**Objective 1**. Could you retype the diff between "-import sys, os" and "added_names.add(name)", inclusive, without changing anything?

Diff tool: When detecting encoding of text files, look for an encoding declaration at the top in the format used by vim/emacs etc.

2026-04-04 16:21:57 -04:00 · 2014-02-01 12:12:03 +05:30 · 2014-02-01 12:12:03 +05:30 · 7cdb090057
commit 7cdb090057
parent fb72c922d6
1 changed files with 7 additions and 2 deletions
--- a/src/calibre/gui2/tweak_book/diff/main.py
+++ b/src/calibre/gui2/tweak_book/diff/main.py
@ -6,7 +6,7 @@ from __future__ import (unicode_literals, division, absolute_import,
 __license__ = 'GPL v3'
 __copyright__ = '2014, Kovid Goyal <kovid at kovidgoyal.net>'

-import sys, os
+import sys, os, re
 from functools import partial

 from PyQt4.Qt import (
@ -93,6 +93,7 @@ def changed_files(list_of_names1, list_of_names2, get_data1, get_data2):
        added_names.add(name)
    return cache, changed_names, renamed_names, removed_names, added_names

+
 def get_decoded_raw(name):
    from calibre.ebooks.chardet import xml_to_unicode, force_encoding
    with open(name, 'rb') as f:
@ -107,7 +108,11 @@ def get_decoded_raw(name):
        if syntax in {'html', 'xml'}:
            raw = xml_to_unicode(raw, verbose=True)[0]
        else:
-            enc = force_encoding(raw, verbose=True)
+            m = re.search(r"coding[:=]\s*([-\w.]+)", raw[:1024], flags=re.I)
+            if m is not None:
+                enc = m.group(1)
+            else:
+                enc = force_encoding(raw, verbose=True)
            try:
                raw = raw.decode(enc)
            except ValueError:

Stored entries
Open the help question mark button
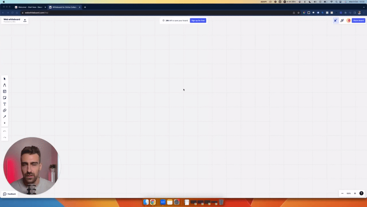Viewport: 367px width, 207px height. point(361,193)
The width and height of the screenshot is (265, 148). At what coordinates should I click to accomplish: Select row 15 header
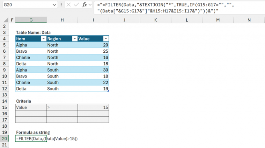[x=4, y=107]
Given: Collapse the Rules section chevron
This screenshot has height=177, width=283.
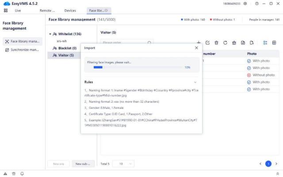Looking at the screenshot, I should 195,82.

**Objective 2**. Can you echo all of the stored entries above line for line, leaving the pictures out of your answer?

**Complete response 1**.
-import sys, os
+import sys, os, re
 from functools import partial

 from PyQt4.Qt import (
@ -93,6 +93,7 @@ def changed_files(list_of_names1, list_of_names2, get_data1, get_data2):
        added_names.add(name)

**Complete response 2**.
Open the help question mark button
Viewport: 367px width, 207px height. point(361,193)
The width and height of the screenshot is (265, 148). At what coordinates should I click to accomplish: Select row 15 header
[x=4, y=107]
Given: Collapse the Rules section chevron
This screenshot has height=177, width=283.
Looking at the screenshot, I should 195,82.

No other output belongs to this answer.